▸ **Records to process**:
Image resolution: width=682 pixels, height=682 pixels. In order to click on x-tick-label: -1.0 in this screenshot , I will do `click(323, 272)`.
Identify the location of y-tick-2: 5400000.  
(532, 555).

--

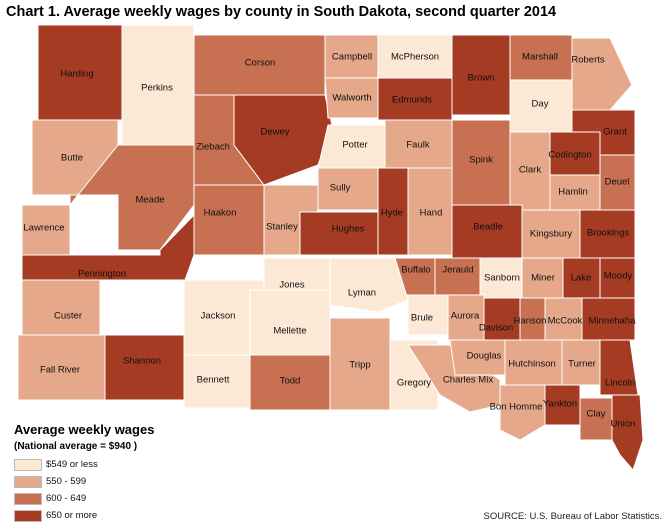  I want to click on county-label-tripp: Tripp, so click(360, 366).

---

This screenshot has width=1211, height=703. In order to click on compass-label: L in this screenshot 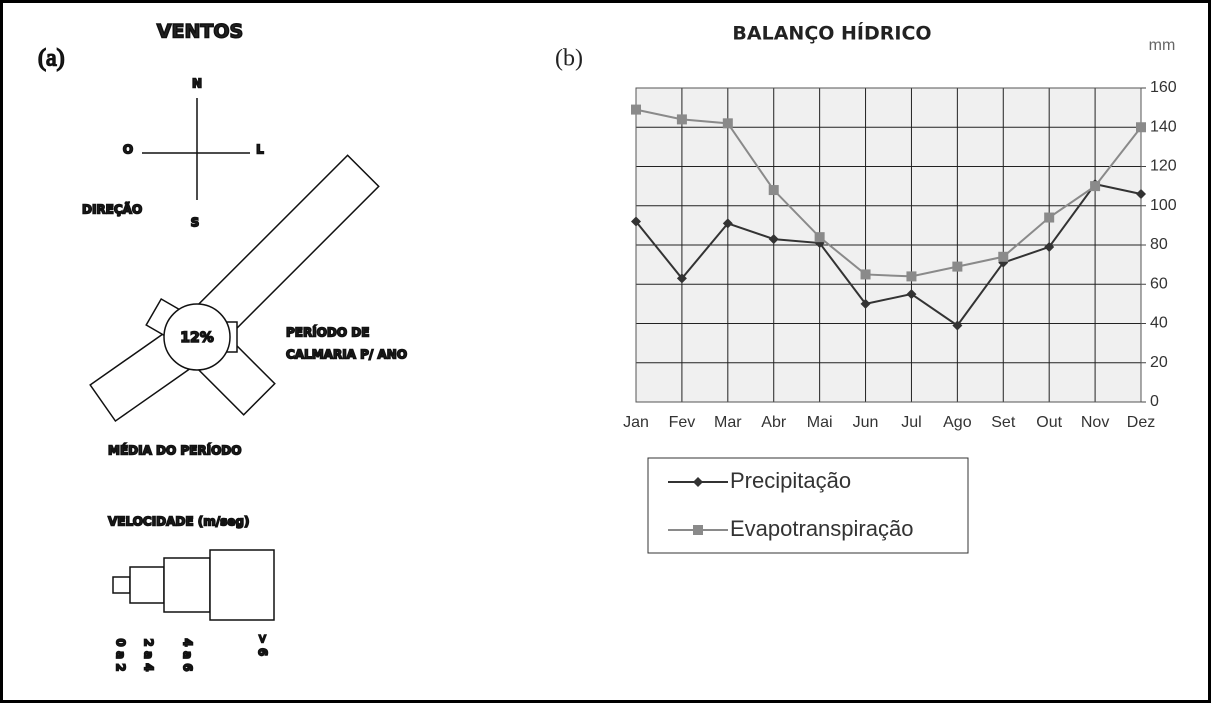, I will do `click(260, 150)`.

▸ **Task objective**:
Recast the stretch of the listing from the line containing "Image resolution: width=682" through the line containing "(532, 555)." as a Markdown table with the columns Row and Line, leaving out any blank lines.

▸ **The answer**:
| Row | Line |
|---|---|
| 1 | Image resolution: width=682 pixels, height=682 pixels. In order to click on x-tick-label: -1.0 in this screenshot , I will do `click(323, 272)`. |
| 2 | Identify the location of y-tick-2: 5400000.   |
| 3 | (532, 555). |